:: Problem 1 ::
In the file storage overview below, copy the text starting with "2. Break Up" and going on through "the size requirement.".
:: Problem 2 ::
In the file storage overview below, what happens to the last block when it is smaller than the block size?

:: Passage shown ::

File Storage Overview

Here’s a simplified explanation of the steps for breaking up a file into blocks, selecting whiteners (randomizer blocks), performing XOR, and storing the block. Afterward, I’ll provide the Mermaid flowchart.

Simplified Explanation of the Steps:

  1. File Size (F) and Block Size (B):
    • Given the file size ( F ) and the block size ( B ), first determine how many blocks are needed to store the file. This is done by dividing the file size by the block size (and rounding up to account for partial blocks).
  2. Break Up the File:
    • Split the file into chunks of size ( B ) bytes. If the last block is smaller than ( B ), pad it with random data to meet the size requirement.
  3. Select the Randomizer Blocks (Whiteners):
    • For each block, select a number ( t-1 ) randomizer blocks from the cache. These blocks should be random and not used in previous iterations.
  4. XOR the Data:
    • XOR the data block with ( t-1 ) randomizer blocks. The result is a new, anonymized block that will be stored in the system.
  5. Store the Block:
    • The resulting XORed block is stored in the cache.

:: Dataset section ::
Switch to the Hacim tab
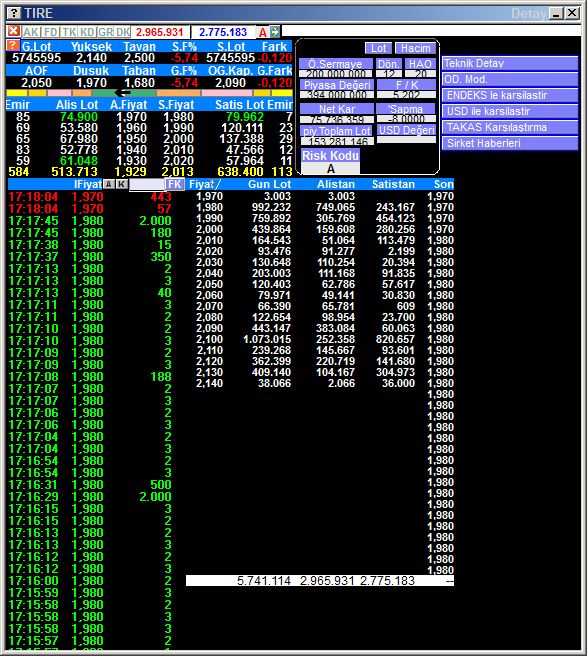 pyautogui.click(x=415, y=48)
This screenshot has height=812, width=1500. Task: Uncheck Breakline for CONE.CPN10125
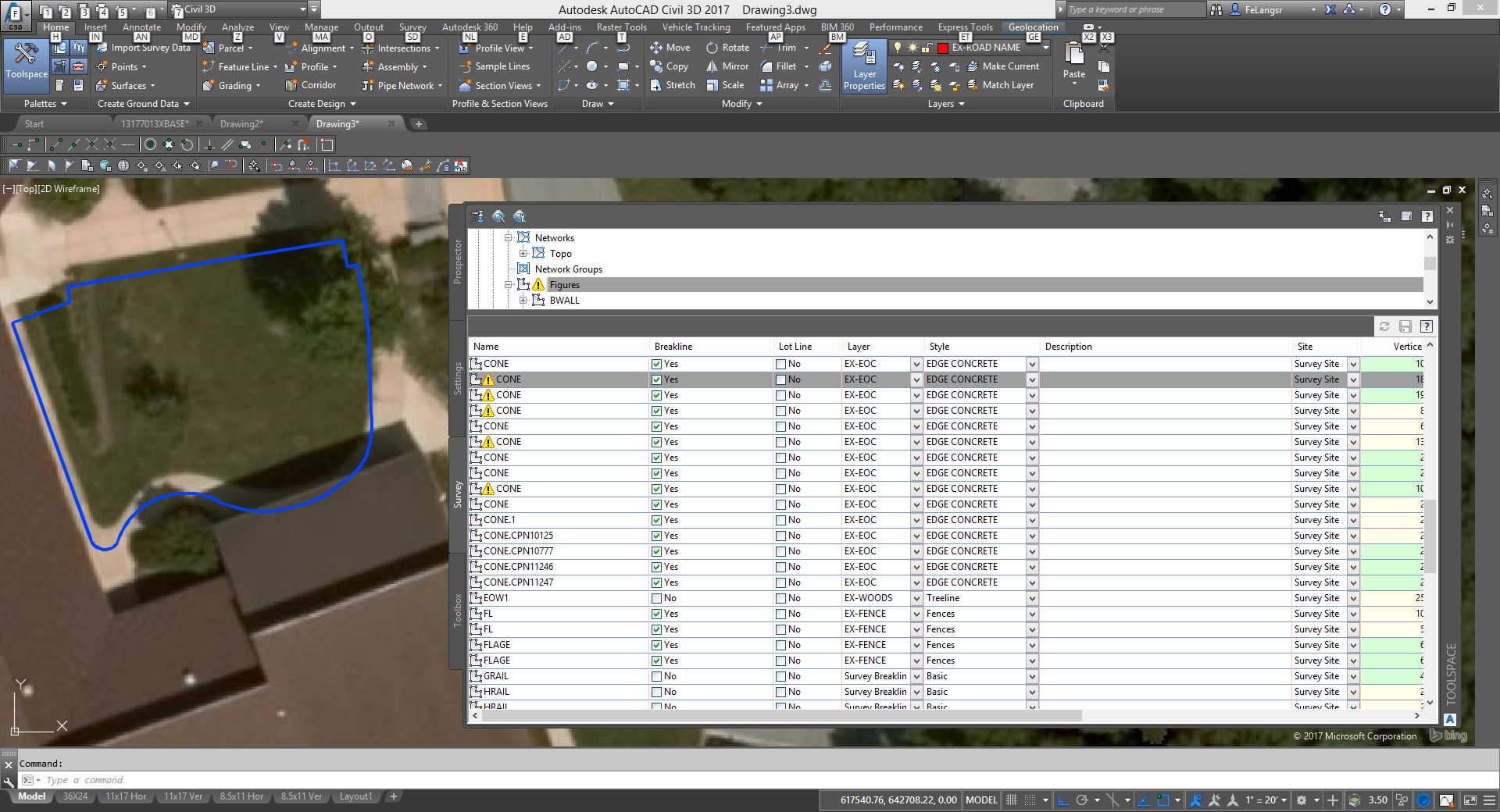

:: Full response 1 ::
2. Break Up the File:
    • Split the file into chunks of size ( B ) bytes. If the last block is smaller than ( B ), pad it with random data to meet the size requirement.

:: Full response 2 ::
It is padded with random data to meet the size requirement.